(PAGE EXTRACT Opens)

On January 21, 2020, Pierce was named the offensive coordinator for the Blue Bombers as the incumbent, Paul LaPolice, left the team to become head coach of the Ottawa Redblacks. After the 2020 CFL season was cancelled, Pierce's offense helped the team to a first place finish as Collaros was named the CFL's Most Outstanding Player and the Blue Bombers repeated as Grey Cup champions in their 108th Grey Cup win. In his four seasons as the team's offensive coordinator, the Blue Bombers qualified for the championship game in each season and won once.

===BC Lions===
On December 3, 2024, Pierce was named the head coach of the BC Lions, the 28th in franchise history. On January 2, 2025, it was confirmed that he would also serve as the team's offensive coordinator.

===CFL coaching record===

| Team | Year | Regular season |  |  |  |  | Postseason |  |  |  |
| Won | Lost | Ties | Win % | Finish | Won | Lost | Result |
| BC | 2025 | 11 | 7 | 0 | .611 | 2nd in West Division | 1 | 1 | Lost West Final (SSK) |
| Total |  | 11 | 7 | 0 | .611 | 0 Division Championships | 1 | 1 |  |

==Personal life==
Pierce and his wife live in Winnipeg, where he once owned a barbeque restaurant which closed in 2015. They have a daughter born in 2015.

(PAGE EXTRACT Closes)
(PROVIDED MATERIAL Opens)

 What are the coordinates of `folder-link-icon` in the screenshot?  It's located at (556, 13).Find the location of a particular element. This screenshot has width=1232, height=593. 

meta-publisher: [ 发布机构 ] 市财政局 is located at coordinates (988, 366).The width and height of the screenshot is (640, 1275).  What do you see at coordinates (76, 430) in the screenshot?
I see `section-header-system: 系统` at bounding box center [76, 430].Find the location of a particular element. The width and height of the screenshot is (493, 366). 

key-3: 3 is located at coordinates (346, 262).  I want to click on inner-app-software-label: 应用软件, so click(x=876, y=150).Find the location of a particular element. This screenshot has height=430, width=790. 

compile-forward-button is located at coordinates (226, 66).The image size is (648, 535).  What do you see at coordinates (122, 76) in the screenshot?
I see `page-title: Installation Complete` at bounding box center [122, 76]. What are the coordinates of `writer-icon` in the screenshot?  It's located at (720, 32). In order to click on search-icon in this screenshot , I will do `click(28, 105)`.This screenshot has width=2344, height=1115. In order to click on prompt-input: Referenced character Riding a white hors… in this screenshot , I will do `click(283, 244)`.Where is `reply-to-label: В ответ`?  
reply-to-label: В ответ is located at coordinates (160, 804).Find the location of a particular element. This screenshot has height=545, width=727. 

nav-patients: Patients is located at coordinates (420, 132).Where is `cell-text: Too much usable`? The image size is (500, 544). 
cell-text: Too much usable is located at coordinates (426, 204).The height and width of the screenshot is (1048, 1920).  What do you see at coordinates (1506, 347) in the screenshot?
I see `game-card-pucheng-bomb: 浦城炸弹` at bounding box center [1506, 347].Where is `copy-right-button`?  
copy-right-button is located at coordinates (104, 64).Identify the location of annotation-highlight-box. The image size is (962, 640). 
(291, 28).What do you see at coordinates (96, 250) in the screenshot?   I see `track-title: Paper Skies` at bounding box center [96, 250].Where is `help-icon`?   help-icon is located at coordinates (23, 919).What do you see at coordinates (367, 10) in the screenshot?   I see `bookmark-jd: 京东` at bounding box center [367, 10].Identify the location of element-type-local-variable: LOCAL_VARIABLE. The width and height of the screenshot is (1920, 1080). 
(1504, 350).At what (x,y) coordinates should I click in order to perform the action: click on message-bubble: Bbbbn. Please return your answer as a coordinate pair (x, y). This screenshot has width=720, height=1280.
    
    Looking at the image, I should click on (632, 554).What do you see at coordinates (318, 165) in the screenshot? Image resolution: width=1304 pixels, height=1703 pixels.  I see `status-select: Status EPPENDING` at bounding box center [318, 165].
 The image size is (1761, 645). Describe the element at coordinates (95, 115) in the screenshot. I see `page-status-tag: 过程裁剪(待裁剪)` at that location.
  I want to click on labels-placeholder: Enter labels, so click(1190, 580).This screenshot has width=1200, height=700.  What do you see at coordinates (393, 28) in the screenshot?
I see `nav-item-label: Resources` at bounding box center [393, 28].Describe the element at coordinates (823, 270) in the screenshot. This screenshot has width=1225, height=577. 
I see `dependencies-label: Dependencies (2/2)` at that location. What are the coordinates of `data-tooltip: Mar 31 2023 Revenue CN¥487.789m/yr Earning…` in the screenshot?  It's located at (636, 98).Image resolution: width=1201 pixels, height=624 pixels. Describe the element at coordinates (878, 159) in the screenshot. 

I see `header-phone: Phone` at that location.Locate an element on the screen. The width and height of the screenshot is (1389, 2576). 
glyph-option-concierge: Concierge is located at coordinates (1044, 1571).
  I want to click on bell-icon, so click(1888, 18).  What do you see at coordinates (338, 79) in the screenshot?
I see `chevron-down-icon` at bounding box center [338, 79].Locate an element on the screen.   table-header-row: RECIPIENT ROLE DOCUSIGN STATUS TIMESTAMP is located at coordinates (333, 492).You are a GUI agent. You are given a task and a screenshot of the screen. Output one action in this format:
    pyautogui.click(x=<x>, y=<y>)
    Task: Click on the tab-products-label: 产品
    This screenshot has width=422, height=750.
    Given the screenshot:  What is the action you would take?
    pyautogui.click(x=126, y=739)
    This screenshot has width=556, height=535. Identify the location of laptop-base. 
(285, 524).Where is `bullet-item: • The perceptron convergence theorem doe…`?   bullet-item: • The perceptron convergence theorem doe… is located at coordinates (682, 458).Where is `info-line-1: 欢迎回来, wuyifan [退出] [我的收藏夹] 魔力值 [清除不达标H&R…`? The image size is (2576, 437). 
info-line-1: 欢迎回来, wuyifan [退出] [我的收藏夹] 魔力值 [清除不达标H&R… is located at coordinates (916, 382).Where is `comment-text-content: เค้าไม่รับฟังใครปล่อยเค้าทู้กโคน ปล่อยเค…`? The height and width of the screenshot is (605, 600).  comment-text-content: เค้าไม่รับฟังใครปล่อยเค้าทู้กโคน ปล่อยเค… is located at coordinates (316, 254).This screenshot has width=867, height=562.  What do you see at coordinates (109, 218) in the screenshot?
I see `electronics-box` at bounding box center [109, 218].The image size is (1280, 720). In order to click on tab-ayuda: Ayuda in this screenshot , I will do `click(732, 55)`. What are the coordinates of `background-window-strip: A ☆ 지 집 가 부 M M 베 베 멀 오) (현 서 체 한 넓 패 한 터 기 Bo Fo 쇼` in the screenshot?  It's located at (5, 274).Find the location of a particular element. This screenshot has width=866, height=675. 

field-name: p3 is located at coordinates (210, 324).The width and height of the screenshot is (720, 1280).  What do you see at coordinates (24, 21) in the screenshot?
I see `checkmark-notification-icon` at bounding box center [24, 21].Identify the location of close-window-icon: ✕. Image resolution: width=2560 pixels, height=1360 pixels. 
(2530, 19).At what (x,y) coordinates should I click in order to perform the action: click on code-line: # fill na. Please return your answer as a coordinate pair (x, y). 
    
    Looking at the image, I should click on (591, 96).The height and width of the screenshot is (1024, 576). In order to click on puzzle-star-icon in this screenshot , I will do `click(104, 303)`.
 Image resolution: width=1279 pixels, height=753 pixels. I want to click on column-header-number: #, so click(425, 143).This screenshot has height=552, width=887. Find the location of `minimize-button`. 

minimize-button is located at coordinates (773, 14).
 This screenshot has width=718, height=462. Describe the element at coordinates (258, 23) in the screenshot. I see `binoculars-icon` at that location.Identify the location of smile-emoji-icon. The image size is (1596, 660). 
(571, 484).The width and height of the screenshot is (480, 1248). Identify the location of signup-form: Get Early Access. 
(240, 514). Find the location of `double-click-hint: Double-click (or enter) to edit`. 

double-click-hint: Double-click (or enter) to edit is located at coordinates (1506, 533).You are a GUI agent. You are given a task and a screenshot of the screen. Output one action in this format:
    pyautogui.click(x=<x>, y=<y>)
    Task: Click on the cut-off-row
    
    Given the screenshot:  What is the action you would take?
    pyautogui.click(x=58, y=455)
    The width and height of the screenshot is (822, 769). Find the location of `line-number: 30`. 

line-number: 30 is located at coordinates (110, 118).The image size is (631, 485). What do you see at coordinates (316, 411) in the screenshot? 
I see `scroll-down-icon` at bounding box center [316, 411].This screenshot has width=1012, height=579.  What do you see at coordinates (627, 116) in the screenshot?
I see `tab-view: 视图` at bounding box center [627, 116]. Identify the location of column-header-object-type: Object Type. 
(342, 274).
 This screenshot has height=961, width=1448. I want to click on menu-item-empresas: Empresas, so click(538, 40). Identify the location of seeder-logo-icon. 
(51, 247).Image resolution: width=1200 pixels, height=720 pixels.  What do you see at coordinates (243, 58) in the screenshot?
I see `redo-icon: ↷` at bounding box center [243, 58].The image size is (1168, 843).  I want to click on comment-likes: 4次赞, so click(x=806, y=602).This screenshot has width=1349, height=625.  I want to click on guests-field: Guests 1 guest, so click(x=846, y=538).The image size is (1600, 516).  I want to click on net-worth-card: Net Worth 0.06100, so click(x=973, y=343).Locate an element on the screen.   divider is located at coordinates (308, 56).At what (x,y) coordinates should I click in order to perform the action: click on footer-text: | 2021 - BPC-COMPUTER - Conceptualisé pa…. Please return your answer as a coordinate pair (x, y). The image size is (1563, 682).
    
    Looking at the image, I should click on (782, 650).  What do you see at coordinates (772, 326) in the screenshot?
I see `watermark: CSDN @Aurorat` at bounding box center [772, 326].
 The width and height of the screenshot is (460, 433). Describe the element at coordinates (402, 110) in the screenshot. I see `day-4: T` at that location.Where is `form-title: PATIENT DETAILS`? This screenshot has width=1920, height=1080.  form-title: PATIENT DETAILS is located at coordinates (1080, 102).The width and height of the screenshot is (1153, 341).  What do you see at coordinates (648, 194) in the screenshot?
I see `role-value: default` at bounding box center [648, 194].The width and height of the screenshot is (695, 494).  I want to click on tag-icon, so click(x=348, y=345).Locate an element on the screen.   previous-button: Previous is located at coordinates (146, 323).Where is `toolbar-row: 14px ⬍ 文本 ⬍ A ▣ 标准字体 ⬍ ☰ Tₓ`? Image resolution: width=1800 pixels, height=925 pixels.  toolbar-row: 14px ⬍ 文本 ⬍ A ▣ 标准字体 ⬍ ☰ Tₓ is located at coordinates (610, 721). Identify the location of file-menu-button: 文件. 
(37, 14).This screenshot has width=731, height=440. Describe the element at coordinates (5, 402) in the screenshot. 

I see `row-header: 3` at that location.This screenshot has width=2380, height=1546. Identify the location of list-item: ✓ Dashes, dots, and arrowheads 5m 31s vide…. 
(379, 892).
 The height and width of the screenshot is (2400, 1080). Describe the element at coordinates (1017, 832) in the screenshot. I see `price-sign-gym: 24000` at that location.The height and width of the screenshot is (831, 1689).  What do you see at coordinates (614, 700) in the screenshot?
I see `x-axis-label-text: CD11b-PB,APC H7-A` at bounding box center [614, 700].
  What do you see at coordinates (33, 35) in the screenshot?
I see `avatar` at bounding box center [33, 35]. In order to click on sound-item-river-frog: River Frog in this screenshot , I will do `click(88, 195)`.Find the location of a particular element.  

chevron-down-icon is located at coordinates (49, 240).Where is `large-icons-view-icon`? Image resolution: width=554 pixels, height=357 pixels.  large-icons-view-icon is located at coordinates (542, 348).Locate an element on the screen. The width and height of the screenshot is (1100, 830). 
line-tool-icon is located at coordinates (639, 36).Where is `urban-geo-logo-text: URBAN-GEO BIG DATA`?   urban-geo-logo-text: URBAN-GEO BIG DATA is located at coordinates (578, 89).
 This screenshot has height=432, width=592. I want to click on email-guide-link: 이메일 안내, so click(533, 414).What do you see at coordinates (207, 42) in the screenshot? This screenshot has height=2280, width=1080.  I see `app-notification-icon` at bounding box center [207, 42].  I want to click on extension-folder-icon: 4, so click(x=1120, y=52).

(PROVIDED MATERIAL Closes)

▶ _ACTIVITY LIST_:
1/ From the text about Pierce, extract the passage from "On January 21, 2020, Pierce" up to and including "and won once.".
2/ Answer these questions using the text about Pierce:
(a) On what date was Pierce named head coach of the BC Lions?
(b) In what year did the barbeque restaurant Pierce once owned close?
(c) Who held the Blue Bombers offensive coordinator job before Pierce?
3/ According to the text about Pierce, why did he become the Blue Bombers' offensive coordinator in January 2020?
The rows have nothing to do with the text about Pierce.

▶ _ACTIVITY ANSWERS_:
1/
On January 21, 2020, Pierce was named the offensive coordinator for the Blue Bombers as the incumbent, Paul LaPolice, left the team to become head coach of the Ottawa Redblacks. After the 2020 CFL season was cancelled, Pierce's offense helped the team to a first place finish as Collaros was named the CFL's Most Outstanding Player and the Blue Bombers repeated as Grey Cup champions in their 108th Grey Cup win. In his four seasons as the team's offensive coordinator, the Blue Bombers qualified for the championship game in each season and won once.

2/
(a) December 3, 2024
(b) 2015
(c) Paul LaPolice

3/ The job opened because Paul LaPolice, the offensive coordinator at the time, left the Blue Bombers to become head coach of the Ottawa Redblacks. Pierce was named to replace him on January 21, 2020.